The Doppler effect is the change in wavelength that occurs when a light source moves relative to an observer. You've heard the analogy with sound: a car horn sounds higher-pitched as it approaches and lower-pitched as it moves away. Light works the same way.

• A star moving toward Earth has its light shifted to shorter wavelengths: a blueshift.
• A star moving away from Earth has its light shifted to longer wavelengths: a redshift.

Measuring radial velocity: By comparing the observed position of a star's spectral lines to their known rest wavelengths, astronomers calculate the star's radial velocity (its speed toward or away from us). The formula is:

$\Delta \lambda / \lambda = v_r / c$

where $\Delta \lambda$ is the wavelength shift, $\lambda$ is the rest wavelength, $v_r$ is the radial velocity, and $c$ is the speed of light. A larger shift means a faster radial velocity.
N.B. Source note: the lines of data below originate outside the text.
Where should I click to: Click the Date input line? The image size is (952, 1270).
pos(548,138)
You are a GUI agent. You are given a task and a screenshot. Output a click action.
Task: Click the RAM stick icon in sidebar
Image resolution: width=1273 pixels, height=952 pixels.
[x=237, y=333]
Measuring rotation: The Doppler effect also reveals how fast a star spins. One limb of a rotating star moves toward us (blueshifted) while the opposite limb moves away (redshifted). The net result is that spectral lines appear broadened rather than shifted. Faster rotation produces broader lines.

Stellar Motion

Stars aren't fixed in space. They move, and astronomers break that motion into components to measure it.

Proper Motion and Space Velocity

Proper motion is a star's apparent angular movement across the sky, perpendicular to our line of sight. It's measured in arcseconds per year. Most stars have tiny proper motions, but nearby fast-moving stars stand out. Barnard's Star has the largest known proper motion at 10.3 arcsec/year, while Proxima Centauri moves at 3.85 arcsec/year.

Proper motion reflects a star's transverse velocity, its actual speed perpendicular to our line of sight. To convert proper motion into a real velocity, you need the star's distance:

$v_t = 4.74 \mu d$

where $v_t$ is the transverse velocity in km/s, $\mu$ is the proper motion in arcseconds per year, and $d$ is the distance in parsecs.

Space velocity is the star's true total velocity through space. It combines two perpendicular components:

• Radial velocity ($v_r$): toward or away from us, measured via the Doppler shift
• Transverse velocity ($v_t$): across the sky, calculated from proper motion and distance

Since these components are perpendicular, you combine them with the Pythagorean theorem:

$v = \sqrt{v_r^2 + v_t^2}$

By convention, radial velocity is positive when a star is receding and negative when approaching.